Rafał Rusek/Press Focus
- Chcieliśmy to spotkanie wygrać, powinniśmy wygrać i wygraliśmy, więc dziękuję i gratuluję chłopakom, tym bardziej, że jest to pierwsze zwycięstwo na naszym stadionie w tej rundzie i dodatkowo to mecz derbowy. Wygrany 3:0 po ciężkim spotkaniu - powiedział o meczu z GKS-em Tychy trener Jerzy Brzęczek.

Dla GieKSy był to czwarty pojedynek w tym roku przy Bukowej, ale dopiero pierwszy wygrany. - Patrząc na to, jak graliśmy na wiosnę na naszym stadionie, myślę, że to nie był nasz najlepszy mecz, ale to dzisiaj wygraliśmy 3:0. Niekiedy piłki nie można zrozumieć, dlatego jest taka fascynująca - uśmiechnął się opiekun katowiczan.

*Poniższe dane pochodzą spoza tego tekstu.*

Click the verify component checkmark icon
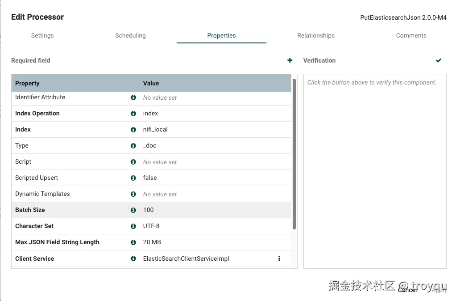 [439, 60]
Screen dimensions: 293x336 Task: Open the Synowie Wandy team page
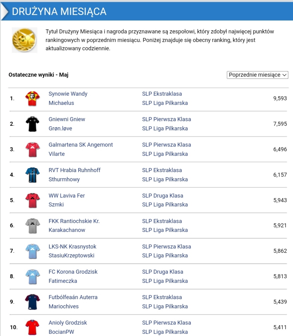(68, 94)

Brzęczek wypowiedział się też na temat bramki Tomasza Foszmańczyka - po jego strzale z kilkudziesięciu metrów piłka odbiła się od słupka, bramkarza tyszan i wpadła do bramki. Trener podobnego gola już kiedyś widział... - W szatni powiedziałem, że to druga taka sytuacja, którą widziałem na żywo. Za pierwszym razem strzelił Tomek Hajto w meczu na Polonii Bytom, kiedy wygraliśmy 1:0. Gdy składał się do strzału widziałem, co będzie robił i krzyczałem... żeby tego nie robił. Strzelił bramkę. Dzisiaj, patrząc co Tomek chce zrobić, też krzyczałem "nie". Strzelił. To pokazuje, że niekiedy jest lepiej, jak zawodnicy nie słuchają trenera - podsumował.